The draft genome sequence of Thermoanaerobacter sp. A7A is 2,614,610 bp in length and comprised 178 large contigs (>1,000 bp). These contigs ranged in size from 1,012 bp to 130,463 bp, with mean and median contig lengths of 14,689 and 5,890 bp, respectively. The mean GC content of the genome was 34.1%. Annotation was performed using Integrated Microbial Genomes Expert Review (IMG ER) (2), which predicted a total of 2,797 protein-coding genes.

Cultured isolates of Thermoanaerobacter species are strictly anaerobic, thermophilic-to-hyperthermophilic bacteria of the Firmicutes family Thermoanaerobacteriaceae (3–5). Thermoanaerobacter sp. A7A appears, based on 16S rRNA gene identity (>99%), to be most closely related to Thermoanaerobacter brockii subsp. finnii, isolated from a high-temperature (92°C) oil field (5). Like T. brockii, Thermoanaerobacter sp. A7A appears to be a hyperthermophilic anaerobe.

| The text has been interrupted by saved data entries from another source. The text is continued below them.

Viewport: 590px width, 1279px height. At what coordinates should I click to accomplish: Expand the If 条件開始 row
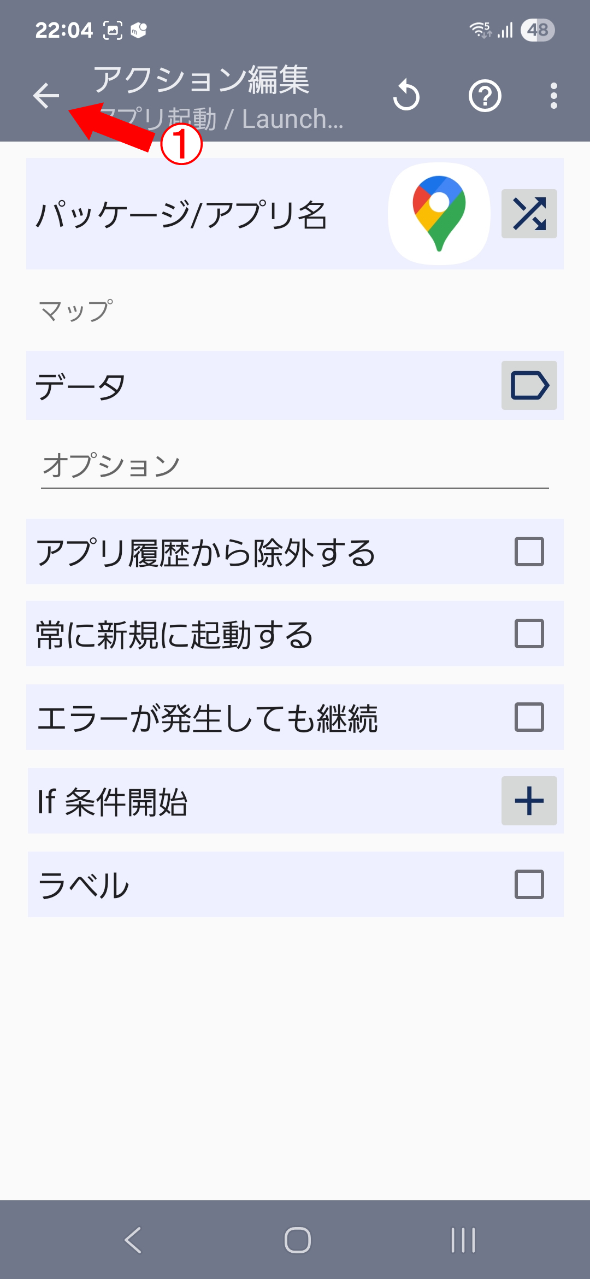click(x=529, y=801)
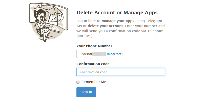
Task: Focus the Confirmation code input field
Action: point(120,72)
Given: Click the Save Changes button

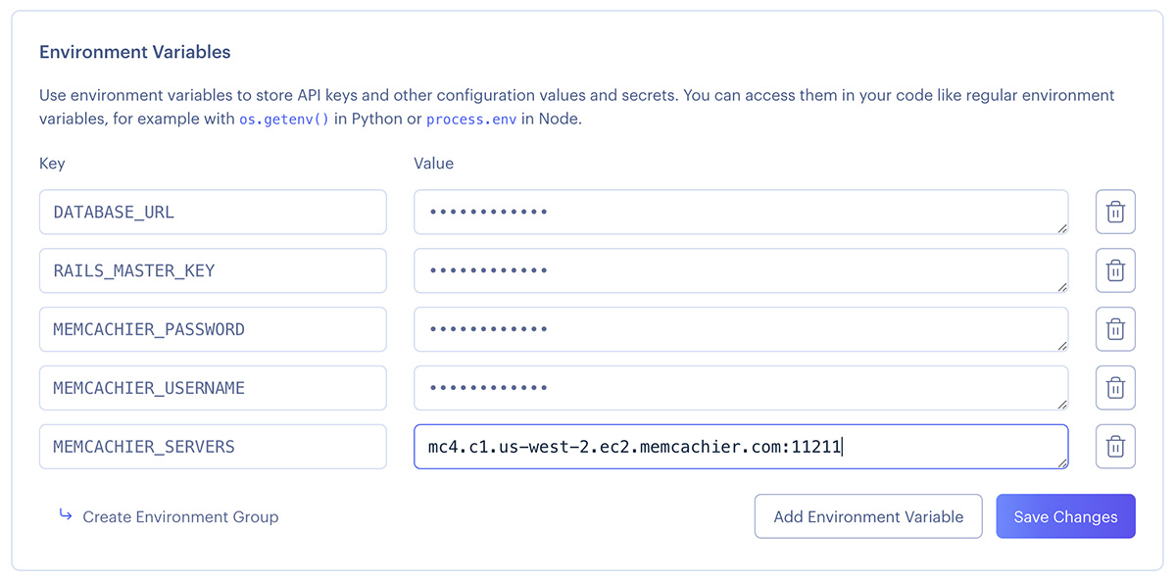Looking at the screenshot, I should click(1065, 516).
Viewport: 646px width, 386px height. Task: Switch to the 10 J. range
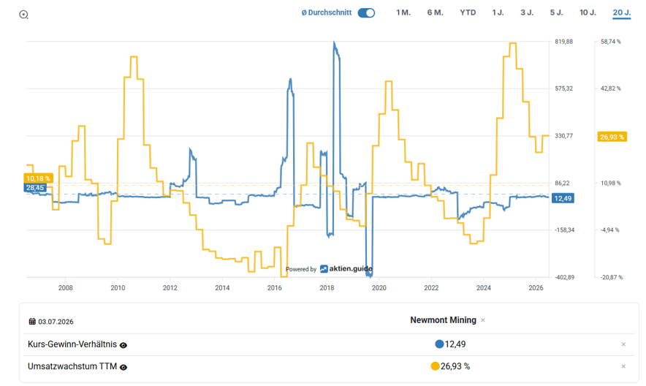[x=588, y=12]
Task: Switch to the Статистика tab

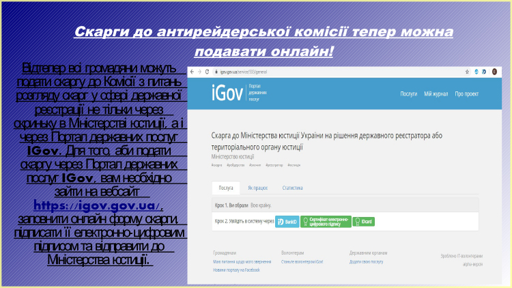Action: point(292,187)
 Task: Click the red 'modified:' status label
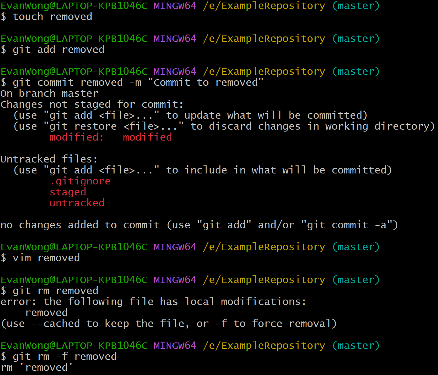point(76,137)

Annotation of the genome of Thermoanaerobacter sp. A7A suggests that the organism is capable of NADPH-dependent sulfur reduction to hydrogen sulfide. Other Thermoanaerobacter species can ferment a range of simple hexose and pentose sugars (3–5), and Thermoanaerobacter sp. A7A appears to be similar. The annotation of the draft genome sequence indicates the presence of genes that likely facilitate growth on monosaccharides (arabinose, glucose, fructose, and xylose) and disaccharides (cellobiose, maltose, and sucrose), along with the degradation of more complex polysaccharides, including starch. The genome does appear to encode a cellulase; however, most Thermoanaerobacter species examined to date are noncellulolytic. The cellulose-degrading potential of Thermoanaerobacter sp. A7A remains unclear.

The draft genome sequence shows that this organism has a host of genes involved in flagellum formation, including flgD, flgC, flgL, flgK, flgG, flgS, and flgM, and is probably peritrichous, like most Thermoanaerobacter species (4). It also has genes involved in chemotaxis/flagellar motation components, including motA and motB.

The other two species that occur in the Tuna oil field at the A7A oil well, Thermotoga maritima A7A (1) and Desulfonauticus sp. A7A, will be described in separate genome announcements and a comparative analysis will be undertaken to understand how these three species interact in the subsurface.

Nucleotide sequence accession number.

This whole-genome shotgun project has been deposited at DDBJ/EMBL/GenBank under the accession number AVAF00000000. The version described in this paper is the first version.